Setelah menempuh perjalanan selama 10 bulan, pada 1 Januari 1808, ia mendarat di pelabuhan Anyer bersama lima orang ajudannya. Selanjutnya, dengan menempuh perjalanan darat selama empat hari, Daendels dapat tiba di Batavia. Pada 14 Januari 1808 Daendels secara resmi menerima jabatan gubernur jenderal dari gubernur jenderal yang lama Albertus Henricus Wiese.
Pangkat Daendels saat menerima keputusan sebagai gubernur jenderal 29 Januari 1807 adalah Kolonel Jenderal. Namun, mengingat bahwa begitu besar kekuasaan, tugas, tanggung jawab dan luasnya wilayah yang menjadi bebannya, pada 9 Februari 1807 sebelum keberangkatannya ke Jawa, Raja Louis Bonaparte menaikkan pangkatnya dari kolonel jenderal menjadi marsekal (maarschalk/marshall).
Tugas utama yang harus dilakukannya adalah mempertahankan selama mungkin pulau Jawa dari ancaman serangan Inggris dan membenahi sistem administrasi negara dengan sistem yang baru agar memberikan kemakmuran bagi negara induk.
Tugas utama Daendels dijabarkan oleh Raja Louis Bonaparte ke dalam beberapa instruksi, yaitu instruksi untuk gubernur jenderal (37 pasal), instruksi untuk gubernur jenderal dan Raad van Indie (25 pasal) , serta instruksi untuk membubarkan Pemerintahan Tinggi di Batavia atau Haute Régences des Grandes Indes (6 pasal).
Sejak menjabat sebagai gubernur jenderal 14 Januari 1808, Daendels melaksanakan apa yang ditugaskannya dan telah ditetapkan dalam instruksi yang diterimanya dari Raja Louis Bonaparte. Instruksi yang diterimanya itu dijalankan berdasarkan prinsip-prinsip utama dalam Revolusi Prancis, yang antara lain menegaskan bahwa hak milik adalah suci. Oleh karena itu, negara akan melindungi semua hal yang telah menjadi milik seseorang, institusi atau negara.

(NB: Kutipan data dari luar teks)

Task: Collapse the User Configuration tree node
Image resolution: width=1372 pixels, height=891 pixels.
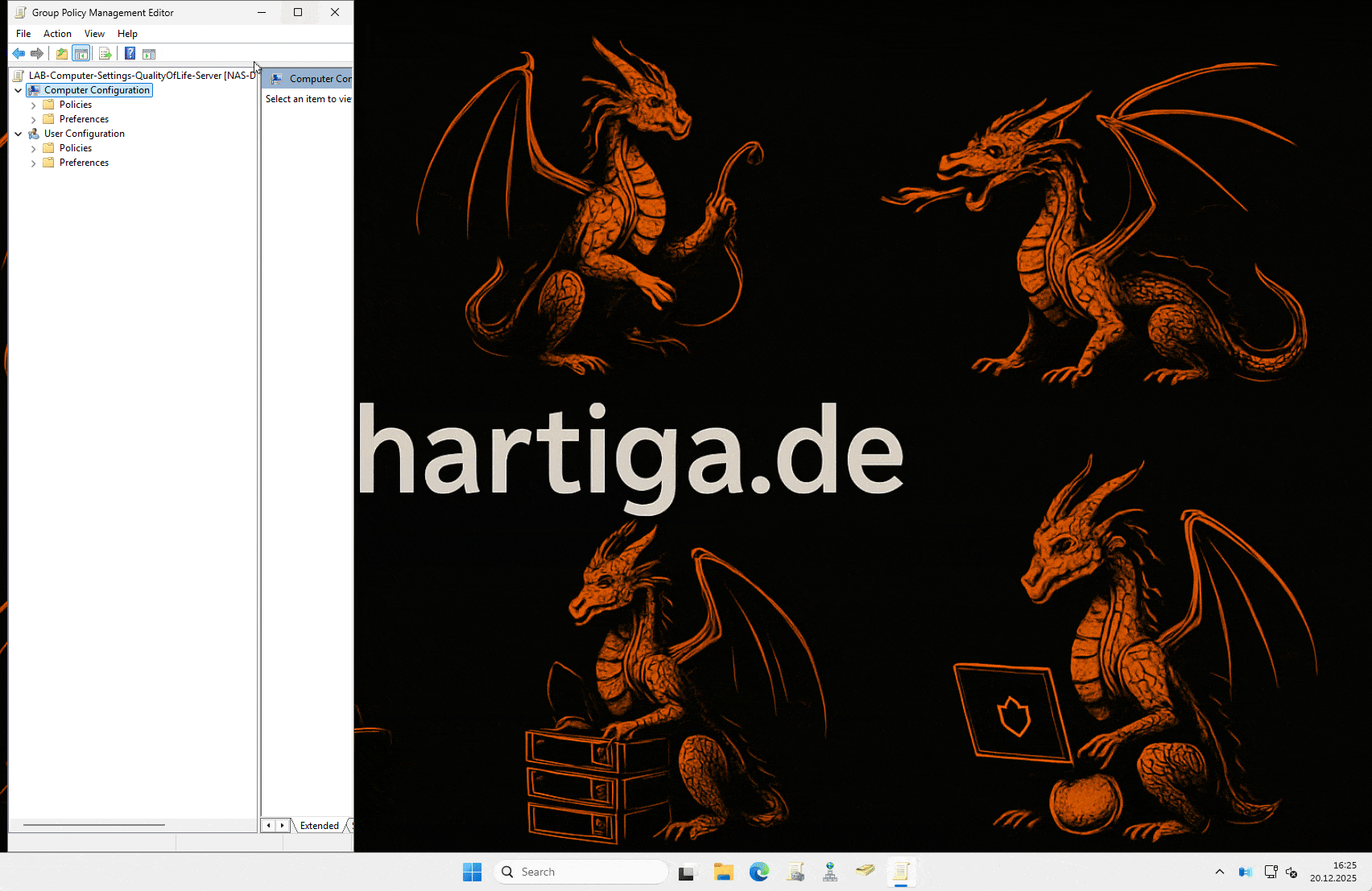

Selain itu, Daendels juga menghargai prinsip liberte (kebebasan), yaitu dengan membebaskan para budak, dan melarang sistem anak semang yang saat itu masih berlaku di Jawa. Prinsip ini juga diterapkan dalam pemberian kebebasan bagi penduduk untuk menjalankan ibadah sesuai kepercayaan masing-masing. Prinsip egalite (persamaan), oleh Daendels diterapkan khususnya dalam bidang peradilan.
Akan tetapi, tentu saja ide-ide Barat itu mengalami banyak penolakan bahkan penentangan dari iklim feodal di Jawa. Sebab, bagi budaya Jawa seperti di Mataram misalnya, seorang raja bergelar khalifatullah, artinya ia bertahta sebagai wakil Tuhan di bumi dan ucapannya akan diterima sebagai sabda. Alhasil, bagaimana mungkin kelakuan Daendels dapat diterima, bukankah ia menurunkan posisi dan menempatkan wakil Tuhan hanya sebagai pembantunya?
Ide-ide pemerintahan yang dijalankan atas kehendak rakyat seperti yang dimaksudkan dalam Revolusi Prancis, pada akhirnya baru bisa meresap saat Jawa menjadi motor bagi era Pergerakan Nasional. Akan tetapi, di saat itu ide Barat tentang pemerintahan rakyat yang merdeka, justru digunakan untuk melawan imperialisme serta kolonialisme Barat itu sendiri.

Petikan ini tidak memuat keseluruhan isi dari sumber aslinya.